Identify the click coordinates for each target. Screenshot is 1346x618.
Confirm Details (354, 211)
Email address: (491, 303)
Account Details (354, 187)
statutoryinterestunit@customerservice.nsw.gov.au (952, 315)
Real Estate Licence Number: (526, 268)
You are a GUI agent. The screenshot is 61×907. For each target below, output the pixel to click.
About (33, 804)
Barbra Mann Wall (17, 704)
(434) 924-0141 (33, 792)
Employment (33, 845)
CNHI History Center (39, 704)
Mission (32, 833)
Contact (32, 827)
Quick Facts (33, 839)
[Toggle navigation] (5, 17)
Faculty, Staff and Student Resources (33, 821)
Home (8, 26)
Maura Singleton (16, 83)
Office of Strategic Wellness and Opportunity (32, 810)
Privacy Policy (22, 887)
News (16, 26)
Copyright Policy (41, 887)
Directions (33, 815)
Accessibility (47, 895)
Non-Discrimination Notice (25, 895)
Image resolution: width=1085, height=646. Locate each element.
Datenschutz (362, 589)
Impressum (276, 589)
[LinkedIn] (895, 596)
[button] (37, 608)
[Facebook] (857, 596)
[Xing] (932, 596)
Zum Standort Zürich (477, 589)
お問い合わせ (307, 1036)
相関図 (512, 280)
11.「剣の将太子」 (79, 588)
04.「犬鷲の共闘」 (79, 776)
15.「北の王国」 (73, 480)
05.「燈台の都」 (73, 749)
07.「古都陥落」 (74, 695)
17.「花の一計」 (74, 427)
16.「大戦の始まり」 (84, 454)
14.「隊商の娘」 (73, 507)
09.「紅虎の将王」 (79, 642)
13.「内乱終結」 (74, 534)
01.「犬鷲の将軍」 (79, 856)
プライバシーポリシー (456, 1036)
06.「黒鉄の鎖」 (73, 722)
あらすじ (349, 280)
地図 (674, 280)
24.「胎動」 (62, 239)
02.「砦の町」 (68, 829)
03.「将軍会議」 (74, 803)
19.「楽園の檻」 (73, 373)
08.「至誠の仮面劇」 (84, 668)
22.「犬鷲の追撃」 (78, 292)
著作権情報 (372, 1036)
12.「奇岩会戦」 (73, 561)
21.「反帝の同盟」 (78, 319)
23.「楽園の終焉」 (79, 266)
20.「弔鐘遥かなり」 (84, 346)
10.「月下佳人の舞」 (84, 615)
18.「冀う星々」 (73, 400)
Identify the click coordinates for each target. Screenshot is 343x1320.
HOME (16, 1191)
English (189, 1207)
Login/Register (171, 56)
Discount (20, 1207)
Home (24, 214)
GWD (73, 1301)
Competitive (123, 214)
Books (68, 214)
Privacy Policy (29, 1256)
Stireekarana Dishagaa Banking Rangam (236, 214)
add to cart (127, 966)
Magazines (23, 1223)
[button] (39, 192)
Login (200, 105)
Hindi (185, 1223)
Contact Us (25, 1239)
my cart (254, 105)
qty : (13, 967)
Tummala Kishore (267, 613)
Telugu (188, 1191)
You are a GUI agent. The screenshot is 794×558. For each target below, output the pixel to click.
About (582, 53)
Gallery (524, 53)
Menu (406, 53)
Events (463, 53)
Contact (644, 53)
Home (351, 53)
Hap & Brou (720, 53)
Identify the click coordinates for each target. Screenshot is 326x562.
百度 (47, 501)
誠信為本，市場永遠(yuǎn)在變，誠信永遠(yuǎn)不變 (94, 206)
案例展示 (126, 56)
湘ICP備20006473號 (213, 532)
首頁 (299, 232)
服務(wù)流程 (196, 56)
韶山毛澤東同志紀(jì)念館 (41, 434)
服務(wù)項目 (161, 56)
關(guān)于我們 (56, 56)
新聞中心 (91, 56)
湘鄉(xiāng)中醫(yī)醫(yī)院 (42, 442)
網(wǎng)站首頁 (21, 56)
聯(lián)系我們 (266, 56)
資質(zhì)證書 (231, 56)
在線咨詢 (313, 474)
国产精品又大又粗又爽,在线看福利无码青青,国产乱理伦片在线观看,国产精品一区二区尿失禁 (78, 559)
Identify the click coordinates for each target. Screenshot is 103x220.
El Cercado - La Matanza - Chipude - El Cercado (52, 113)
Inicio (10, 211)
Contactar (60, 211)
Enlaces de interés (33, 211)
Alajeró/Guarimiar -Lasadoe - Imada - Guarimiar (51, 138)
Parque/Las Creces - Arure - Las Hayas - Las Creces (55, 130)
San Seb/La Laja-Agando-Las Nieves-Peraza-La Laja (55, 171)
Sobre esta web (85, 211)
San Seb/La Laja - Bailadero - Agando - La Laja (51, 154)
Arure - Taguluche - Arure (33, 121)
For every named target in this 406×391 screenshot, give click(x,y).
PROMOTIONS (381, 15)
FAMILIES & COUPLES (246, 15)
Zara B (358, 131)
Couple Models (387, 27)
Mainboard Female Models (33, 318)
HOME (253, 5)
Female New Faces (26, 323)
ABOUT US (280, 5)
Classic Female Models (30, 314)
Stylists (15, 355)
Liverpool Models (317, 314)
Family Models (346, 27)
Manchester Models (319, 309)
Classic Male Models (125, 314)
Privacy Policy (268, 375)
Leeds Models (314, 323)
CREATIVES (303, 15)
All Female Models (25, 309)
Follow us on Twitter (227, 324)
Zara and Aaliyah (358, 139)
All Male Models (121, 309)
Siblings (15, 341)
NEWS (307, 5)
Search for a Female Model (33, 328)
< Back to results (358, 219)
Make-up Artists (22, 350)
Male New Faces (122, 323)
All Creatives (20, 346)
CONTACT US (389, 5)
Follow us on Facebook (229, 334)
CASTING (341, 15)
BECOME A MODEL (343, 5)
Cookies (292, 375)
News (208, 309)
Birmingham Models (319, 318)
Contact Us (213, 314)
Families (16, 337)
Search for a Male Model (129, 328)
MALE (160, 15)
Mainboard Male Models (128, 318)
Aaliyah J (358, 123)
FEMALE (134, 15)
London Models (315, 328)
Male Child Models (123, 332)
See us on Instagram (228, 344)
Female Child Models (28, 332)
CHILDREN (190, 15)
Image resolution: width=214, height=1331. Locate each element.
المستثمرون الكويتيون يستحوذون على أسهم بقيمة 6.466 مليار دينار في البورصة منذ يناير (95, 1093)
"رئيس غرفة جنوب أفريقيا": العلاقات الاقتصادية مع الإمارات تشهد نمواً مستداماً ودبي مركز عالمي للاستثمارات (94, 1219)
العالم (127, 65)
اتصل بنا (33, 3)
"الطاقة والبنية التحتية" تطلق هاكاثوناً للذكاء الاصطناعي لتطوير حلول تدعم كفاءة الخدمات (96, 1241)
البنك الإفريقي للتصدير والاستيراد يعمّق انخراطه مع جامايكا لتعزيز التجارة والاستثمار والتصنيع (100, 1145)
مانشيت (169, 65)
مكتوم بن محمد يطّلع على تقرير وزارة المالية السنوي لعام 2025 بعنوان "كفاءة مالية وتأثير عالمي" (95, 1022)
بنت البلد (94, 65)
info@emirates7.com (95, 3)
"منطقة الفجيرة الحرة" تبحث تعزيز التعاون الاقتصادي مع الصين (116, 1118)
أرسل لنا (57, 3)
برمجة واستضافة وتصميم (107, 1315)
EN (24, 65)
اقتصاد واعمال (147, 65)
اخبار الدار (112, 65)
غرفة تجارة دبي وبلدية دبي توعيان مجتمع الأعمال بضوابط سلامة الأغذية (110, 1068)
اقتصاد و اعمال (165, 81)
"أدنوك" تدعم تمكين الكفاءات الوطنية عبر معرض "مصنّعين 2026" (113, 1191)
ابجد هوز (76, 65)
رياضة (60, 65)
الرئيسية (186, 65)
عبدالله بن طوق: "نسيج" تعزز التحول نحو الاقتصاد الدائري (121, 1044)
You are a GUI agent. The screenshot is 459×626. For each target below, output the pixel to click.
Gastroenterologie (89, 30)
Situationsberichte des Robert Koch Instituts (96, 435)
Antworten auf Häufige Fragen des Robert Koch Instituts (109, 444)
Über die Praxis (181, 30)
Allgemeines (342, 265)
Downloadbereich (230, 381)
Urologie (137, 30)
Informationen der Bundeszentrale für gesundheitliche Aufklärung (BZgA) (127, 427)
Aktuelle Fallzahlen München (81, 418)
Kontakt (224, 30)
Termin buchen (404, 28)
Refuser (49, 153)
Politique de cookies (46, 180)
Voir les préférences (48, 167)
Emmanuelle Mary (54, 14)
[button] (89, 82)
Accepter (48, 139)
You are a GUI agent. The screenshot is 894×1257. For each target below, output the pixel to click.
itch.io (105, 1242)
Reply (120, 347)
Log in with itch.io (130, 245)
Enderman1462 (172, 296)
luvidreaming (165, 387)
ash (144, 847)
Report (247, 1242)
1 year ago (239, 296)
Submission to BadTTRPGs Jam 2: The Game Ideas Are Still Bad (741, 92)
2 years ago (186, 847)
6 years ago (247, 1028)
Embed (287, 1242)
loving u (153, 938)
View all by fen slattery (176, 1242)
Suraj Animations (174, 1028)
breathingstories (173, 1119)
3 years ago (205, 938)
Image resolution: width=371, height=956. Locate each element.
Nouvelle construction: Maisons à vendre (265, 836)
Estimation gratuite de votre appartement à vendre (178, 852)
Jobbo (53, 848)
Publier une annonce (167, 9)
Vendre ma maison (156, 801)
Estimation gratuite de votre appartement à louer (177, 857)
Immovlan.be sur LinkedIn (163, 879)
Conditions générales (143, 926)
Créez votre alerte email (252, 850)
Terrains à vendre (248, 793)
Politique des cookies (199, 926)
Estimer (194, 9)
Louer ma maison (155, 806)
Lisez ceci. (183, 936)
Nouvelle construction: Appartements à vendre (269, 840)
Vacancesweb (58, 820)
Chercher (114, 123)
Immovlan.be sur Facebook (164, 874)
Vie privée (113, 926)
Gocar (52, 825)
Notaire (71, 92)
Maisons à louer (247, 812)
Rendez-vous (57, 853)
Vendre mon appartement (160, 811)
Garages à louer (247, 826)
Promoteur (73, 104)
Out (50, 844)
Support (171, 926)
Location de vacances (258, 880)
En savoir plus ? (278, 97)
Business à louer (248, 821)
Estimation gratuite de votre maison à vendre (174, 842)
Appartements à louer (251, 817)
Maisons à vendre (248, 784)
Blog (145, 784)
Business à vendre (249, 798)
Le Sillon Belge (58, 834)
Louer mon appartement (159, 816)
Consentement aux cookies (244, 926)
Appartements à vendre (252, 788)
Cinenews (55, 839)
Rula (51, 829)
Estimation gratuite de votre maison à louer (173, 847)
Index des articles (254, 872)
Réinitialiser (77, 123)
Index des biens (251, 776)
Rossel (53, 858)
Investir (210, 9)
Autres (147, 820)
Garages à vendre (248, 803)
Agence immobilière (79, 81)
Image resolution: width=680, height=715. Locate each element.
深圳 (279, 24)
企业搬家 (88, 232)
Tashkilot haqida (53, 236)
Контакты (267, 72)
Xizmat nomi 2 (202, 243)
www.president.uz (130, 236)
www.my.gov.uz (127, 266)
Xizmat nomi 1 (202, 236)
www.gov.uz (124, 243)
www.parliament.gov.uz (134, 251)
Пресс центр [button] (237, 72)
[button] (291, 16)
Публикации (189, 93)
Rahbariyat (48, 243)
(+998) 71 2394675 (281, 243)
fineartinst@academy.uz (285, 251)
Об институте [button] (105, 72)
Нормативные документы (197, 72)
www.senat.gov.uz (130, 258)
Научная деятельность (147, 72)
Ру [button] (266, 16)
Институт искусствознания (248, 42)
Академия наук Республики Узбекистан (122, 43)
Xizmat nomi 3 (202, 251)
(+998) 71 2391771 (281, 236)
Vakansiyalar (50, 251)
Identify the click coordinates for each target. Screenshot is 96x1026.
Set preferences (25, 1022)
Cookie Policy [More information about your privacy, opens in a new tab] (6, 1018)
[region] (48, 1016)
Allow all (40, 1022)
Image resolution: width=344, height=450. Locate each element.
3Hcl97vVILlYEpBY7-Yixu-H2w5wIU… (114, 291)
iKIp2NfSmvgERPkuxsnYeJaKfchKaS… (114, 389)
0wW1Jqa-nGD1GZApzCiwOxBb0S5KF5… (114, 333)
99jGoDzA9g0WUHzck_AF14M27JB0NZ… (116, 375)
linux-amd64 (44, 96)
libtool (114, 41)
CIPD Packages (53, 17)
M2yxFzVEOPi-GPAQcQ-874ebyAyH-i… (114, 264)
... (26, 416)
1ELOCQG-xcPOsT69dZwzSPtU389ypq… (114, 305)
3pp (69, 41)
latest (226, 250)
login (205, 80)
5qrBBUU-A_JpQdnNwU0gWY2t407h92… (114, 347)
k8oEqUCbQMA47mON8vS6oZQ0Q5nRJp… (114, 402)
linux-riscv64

Challenge | Write out again the items between the lines holding "Image resolution: width=371, height=956." and "Immovlan.be sur Facebook (164, 874)", inclusive.

Response to this exercise |
Image resolution: width=371, height=956. Locate each element.
Nouvelle construction: Maisons à vendre (265, 836)
Estimation gratuite de votre appartement à vendre (178, 852)
Jobbo (53, 848)
Publier une annonce (167, 9)
Vendre ma maison (156, 801)
Estimation gratuite de votre appartement à louer (177, 857)
Immovlan.be sur LinkedIn (163, 879)
Conditions générales (143, 926)
Créez votre alerte email (252, 850)
Terrains à vendre (248, 793)
Politique des cookies (199, 926)
Estimer (194, 9)
Louer ma maison (155, 806)
Lisez ceci. (183, 936)
Nouvelle construction: Appartements à vendre (269, 840)
Vacancesweb (58, 820)
Chercher (114, 123)
Immovlan.be sur Facebook (164, 874)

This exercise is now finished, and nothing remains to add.